Generally speaking, the research on single-frame point cloud geometric compression is relatively mature, but there are two challenges that remain yet. Spatial correlation has not been utilized effectively, and most methods do not code the correlation of point cloud data thoroughly and efficiently.Besides, the calculation of the probability model for entropy coding appears long and arduous due to the massive number of contexts.

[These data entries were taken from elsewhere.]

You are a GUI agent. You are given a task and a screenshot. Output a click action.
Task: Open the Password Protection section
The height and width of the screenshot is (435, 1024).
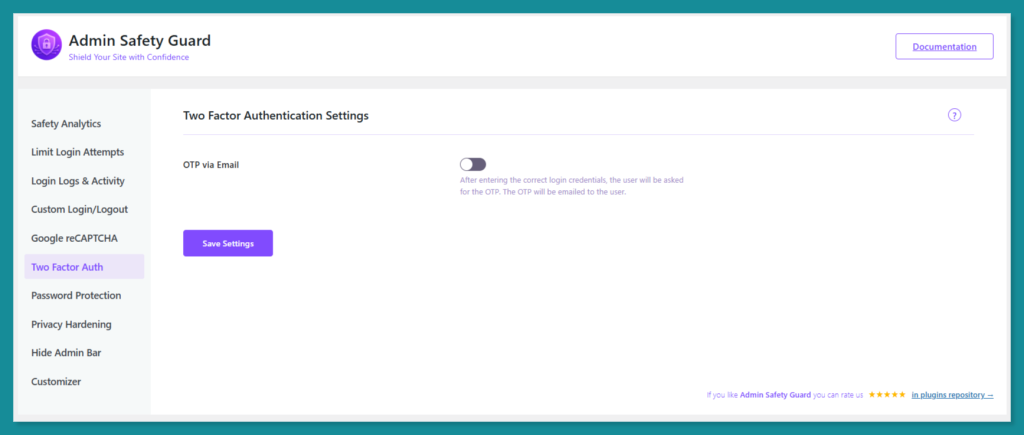point(76,296)
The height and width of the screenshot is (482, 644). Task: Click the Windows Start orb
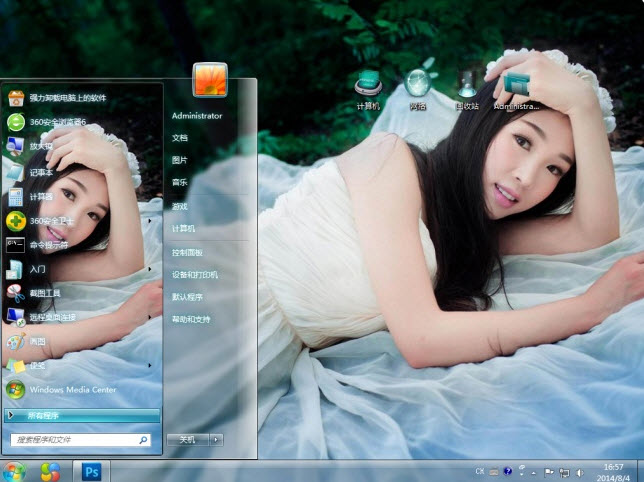tap(14, 471)
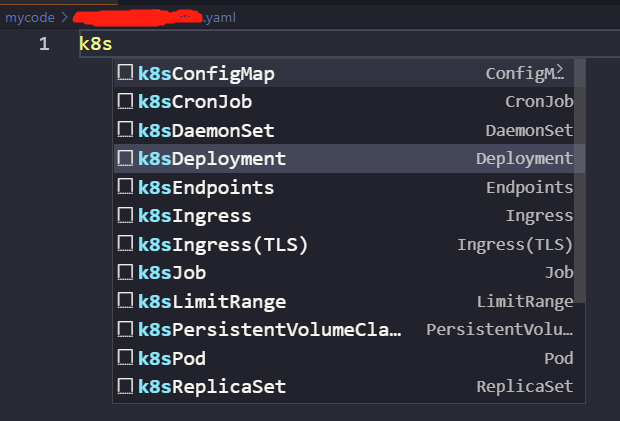Expand suggestion details with the top-right chevron
The image size is (620, 421).
click(560, 69)
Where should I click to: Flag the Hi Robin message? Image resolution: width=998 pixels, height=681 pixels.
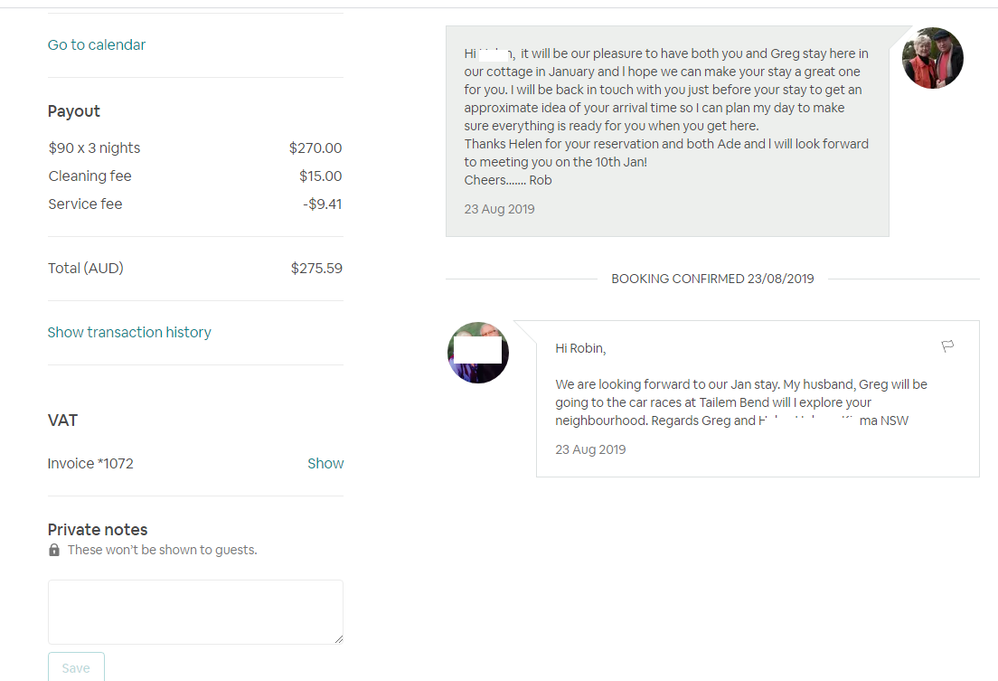point(948,346)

2.2 Multi-Frame Point Cloud Compression
Multi-frame point clouds are commonly used in scenarios such as real-time 3D immersive telepresence, interactive VR,3D free viewpoint broadcasting and automatic driving. Unlike single-frame point cloud compression, multi-frame point cloud compression prioritizes the use of time correlation, as well as motion estimation and compensation. The existing methods for multi-frame point cloud compression can be divided into two categories: 2D projection and 3D decorrelation.
The field of image and video compression is extensive and has been well-explored over the past few decades. Various algorithms convert point clouds into images and then compress them straightforwardly by FFmpeg and H.265 encoders, etc.AINALA et al[24]introduce a planar projection approximate encoding mode that encodes both geometry and color attributes through raster scanning on the plane. However, this method causes changes in the target shape during the mapping process, making accurate inter-prediction difficult. Therefore,SCHWARZ et al.[25]and SEVOM et al.[26]suggest rotated planar projection, cube projection, and patch-based projection methods to convert point clouds into 2D videos, respectively.By placing similar projections in adjacent frames at the same location in adjacent images, the video compressor can fully remove temporal correlation. In Ref. [27], inter-geometry prediction is conducted via TSP, which computes the one-to-one correspondence of adjacent intra-blocks by searching for the block with the closest average value. MPEG released the video-based point cloud compression (V-PCC) technology for dynamic point clouds in 2019[28]. This framework divides the input point cloud into small blocks with similar normal vectors and continuous space, then converts them to the planar surface through cubes to record the occupancy image and auxiliary information. All resulting images are compressed by mature video codecs, and all bitstreams are assembled into a single output file. Other attempts have been made to improve the effectiveness of these methods. COSTA et al.[29]exploit several new patch packaging strategies from the perspective of optimization for the packaging algorithm, data packaging links,related sorting, and positioning indicators. Furthermore,PARK et al.[30]design a data-adaptive packing method that adaptively groups adjacent frames into the same group according to the structural similarity without affecting the performance of the V-PCC stream.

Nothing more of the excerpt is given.